"Of course I'm very happy now. None happier!"
"But apart from the girl?"
"You can't get apart from her; that's just it. If I'm to go on being happy in my position, I'll have to learn to fill it without making myself a laughing-stock; and the one person who can teach me will be my wife."
"I see. Then you begin to like your position for its own sake?"
"That's so," replied Jack. He was paring a cake of very black tobacco for the pipe which he had stuck between his teeth. Dalrymple watched him with interest.
"And yet," said the squatter, "you have neither acquired a taste for your own most excellent cigars, nor conquered your addiction to the vile twist we used to keep on the station!"

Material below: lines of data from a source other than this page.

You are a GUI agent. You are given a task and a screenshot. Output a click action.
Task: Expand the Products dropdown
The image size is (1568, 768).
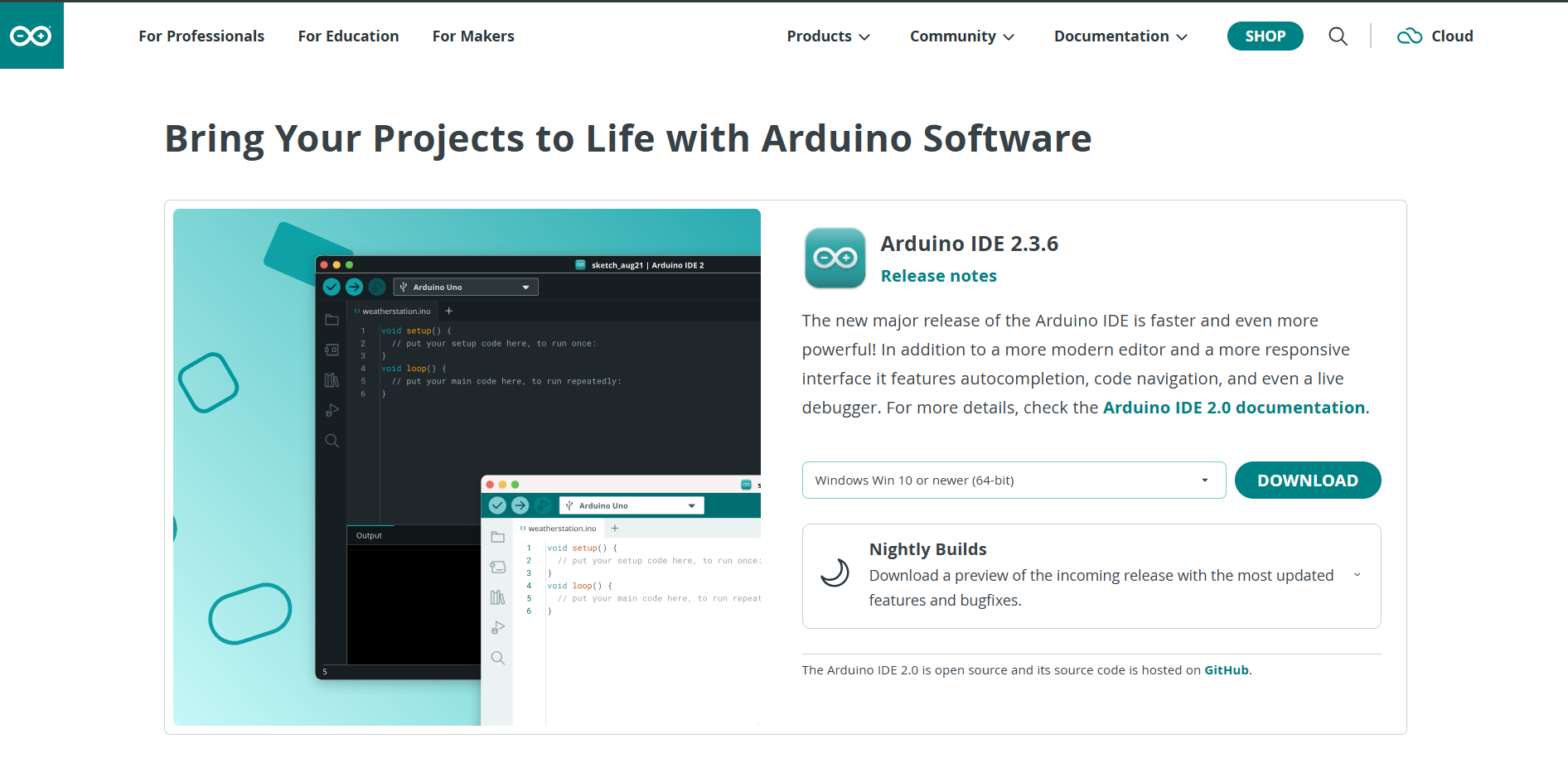click(x=828, y=36)
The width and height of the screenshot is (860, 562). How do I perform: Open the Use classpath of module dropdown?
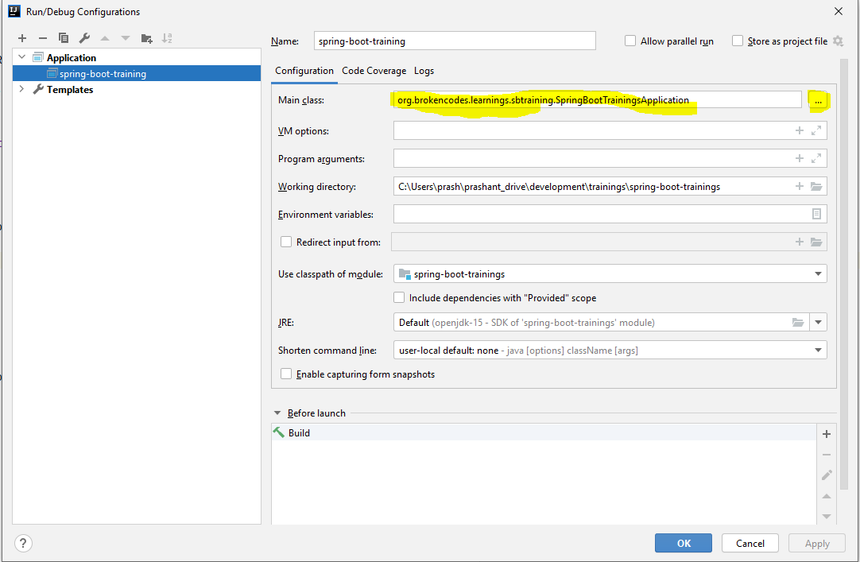point(818,274)
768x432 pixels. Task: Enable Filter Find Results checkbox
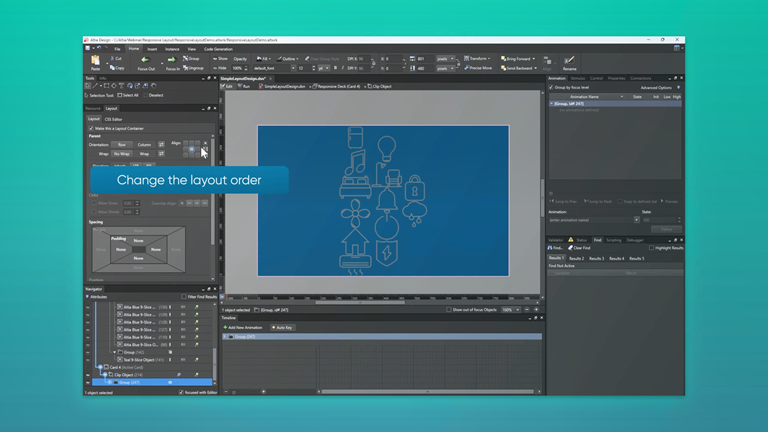(x=186, y=297)
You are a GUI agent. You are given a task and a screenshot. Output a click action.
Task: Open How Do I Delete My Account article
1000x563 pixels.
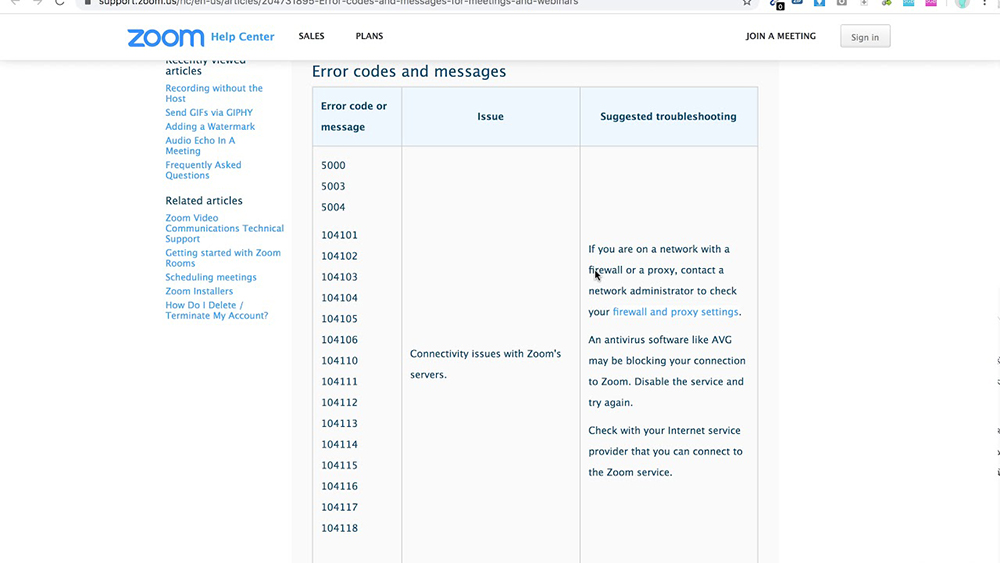coord(216,310)
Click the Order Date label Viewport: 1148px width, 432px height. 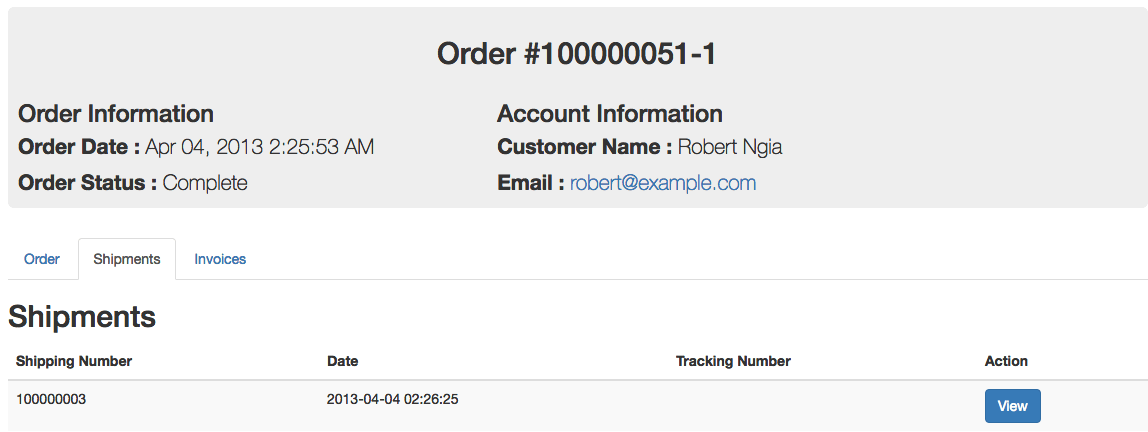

"Well, and that's so, too," laughed Jack. "You must give a fellow time, Mr. Dalrymple!"
"Do you know what I thought when I met you yesterday?" continued Dalrymple, turning his back to the moon, and looking very hard at Jack while he sucked at his cigar with his thick, strong lips. "Do you know how you struck me then? I thought you'd neither acquired a taste for your new life nor conquered your affection for the old. That's how you struck me in Devenholme yesterday."

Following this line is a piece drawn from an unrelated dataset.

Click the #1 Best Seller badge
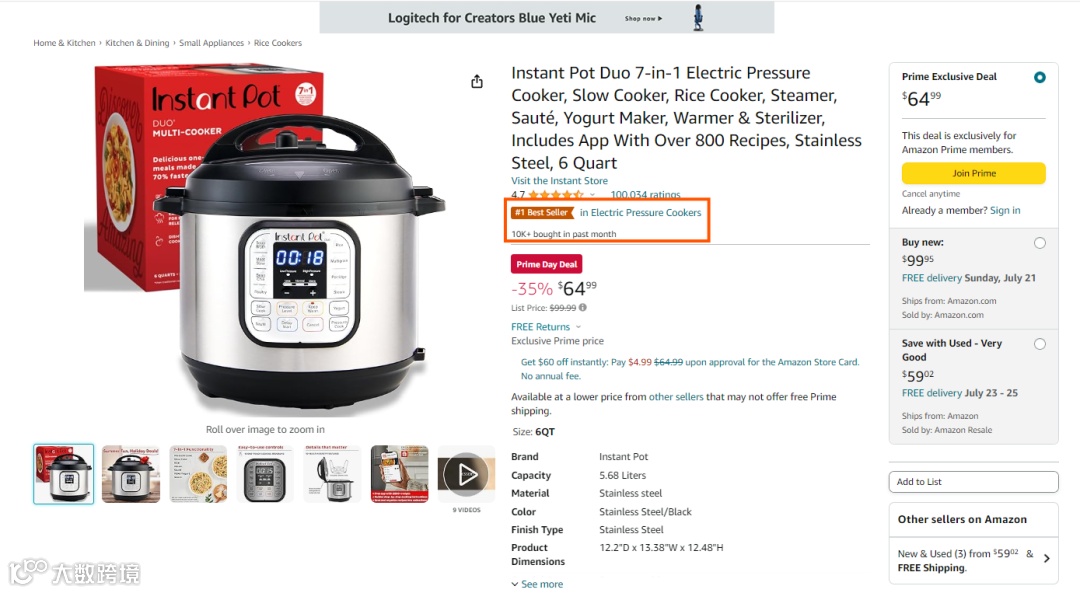Screen dimensions: 1080x593 (543, 213)
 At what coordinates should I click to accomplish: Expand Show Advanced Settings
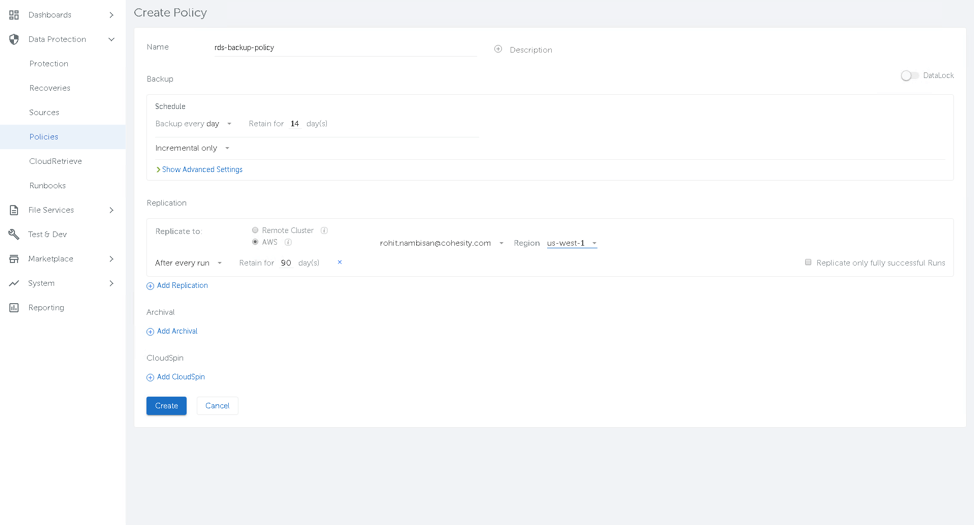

Jack made no haste to reply. He was not at all astonished at the impression he had created the day before. But his old boss was still the one man before whom he was anxious to display a modicum of dignity, even at the expense of a pose. And it is noteworthy that he had neither confided in Dalrymple concerning his dilemma of the previous day, nor yet so much as mentioned in his hearing the model hut among the pines.
"I don't wonder," he said at length; "it was the way I was likely to strike you just then. Don't you see? I hadn't got it out at the time!"